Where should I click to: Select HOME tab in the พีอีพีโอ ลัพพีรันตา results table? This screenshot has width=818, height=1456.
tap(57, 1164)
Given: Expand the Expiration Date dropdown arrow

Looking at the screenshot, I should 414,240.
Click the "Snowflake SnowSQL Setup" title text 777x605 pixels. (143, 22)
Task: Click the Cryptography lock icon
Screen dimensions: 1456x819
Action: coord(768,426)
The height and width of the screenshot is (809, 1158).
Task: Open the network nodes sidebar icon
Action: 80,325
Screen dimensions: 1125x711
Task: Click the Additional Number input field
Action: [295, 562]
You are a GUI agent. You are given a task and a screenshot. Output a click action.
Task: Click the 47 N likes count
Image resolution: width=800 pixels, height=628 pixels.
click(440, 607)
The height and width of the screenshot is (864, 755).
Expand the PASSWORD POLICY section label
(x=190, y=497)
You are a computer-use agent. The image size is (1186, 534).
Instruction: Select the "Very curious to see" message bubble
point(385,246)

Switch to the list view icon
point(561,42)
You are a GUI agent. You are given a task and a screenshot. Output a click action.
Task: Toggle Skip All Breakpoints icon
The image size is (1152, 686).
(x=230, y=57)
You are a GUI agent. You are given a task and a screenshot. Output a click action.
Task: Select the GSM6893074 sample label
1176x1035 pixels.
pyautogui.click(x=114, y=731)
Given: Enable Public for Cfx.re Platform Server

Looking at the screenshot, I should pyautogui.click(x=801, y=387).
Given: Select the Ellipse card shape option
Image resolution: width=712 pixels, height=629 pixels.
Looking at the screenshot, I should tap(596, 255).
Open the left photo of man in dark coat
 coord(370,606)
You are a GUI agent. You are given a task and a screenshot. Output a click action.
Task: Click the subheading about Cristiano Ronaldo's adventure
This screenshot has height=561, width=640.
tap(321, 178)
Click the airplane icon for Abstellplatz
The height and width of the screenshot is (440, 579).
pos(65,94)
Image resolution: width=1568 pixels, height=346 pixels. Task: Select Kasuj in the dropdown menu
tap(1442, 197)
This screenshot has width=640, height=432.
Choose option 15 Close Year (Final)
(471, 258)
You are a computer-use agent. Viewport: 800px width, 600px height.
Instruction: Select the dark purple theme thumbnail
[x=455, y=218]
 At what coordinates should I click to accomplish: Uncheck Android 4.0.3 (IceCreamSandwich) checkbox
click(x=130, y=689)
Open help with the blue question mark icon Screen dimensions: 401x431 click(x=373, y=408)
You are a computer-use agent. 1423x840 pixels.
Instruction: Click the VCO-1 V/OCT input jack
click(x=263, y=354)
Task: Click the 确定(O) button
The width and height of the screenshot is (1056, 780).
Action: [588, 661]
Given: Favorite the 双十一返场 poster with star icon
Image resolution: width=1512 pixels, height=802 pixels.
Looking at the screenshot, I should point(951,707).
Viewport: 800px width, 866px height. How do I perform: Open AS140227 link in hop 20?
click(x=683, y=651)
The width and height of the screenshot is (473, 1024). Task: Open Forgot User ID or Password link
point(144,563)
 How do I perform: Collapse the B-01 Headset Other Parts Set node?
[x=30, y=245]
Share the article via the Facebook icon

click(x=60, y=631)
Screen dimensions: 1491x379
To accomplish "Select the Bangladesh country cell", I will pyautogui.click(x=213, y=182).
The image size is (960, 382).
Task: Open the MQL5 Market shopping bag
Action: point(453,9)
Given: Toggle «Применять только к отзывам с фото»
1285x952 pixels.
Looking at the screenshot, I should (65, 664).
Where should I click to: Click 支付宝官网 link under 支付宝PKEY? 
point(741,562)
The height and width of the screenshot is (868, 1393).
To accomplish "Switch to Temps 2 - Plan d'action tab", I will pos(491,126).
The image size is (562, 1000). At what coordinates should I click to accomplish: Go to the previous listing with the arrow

=== Task instructions ===
State, with no accompanying text, how many lines of the material contain the string "Toggle".

=== Solution to this problem ===
2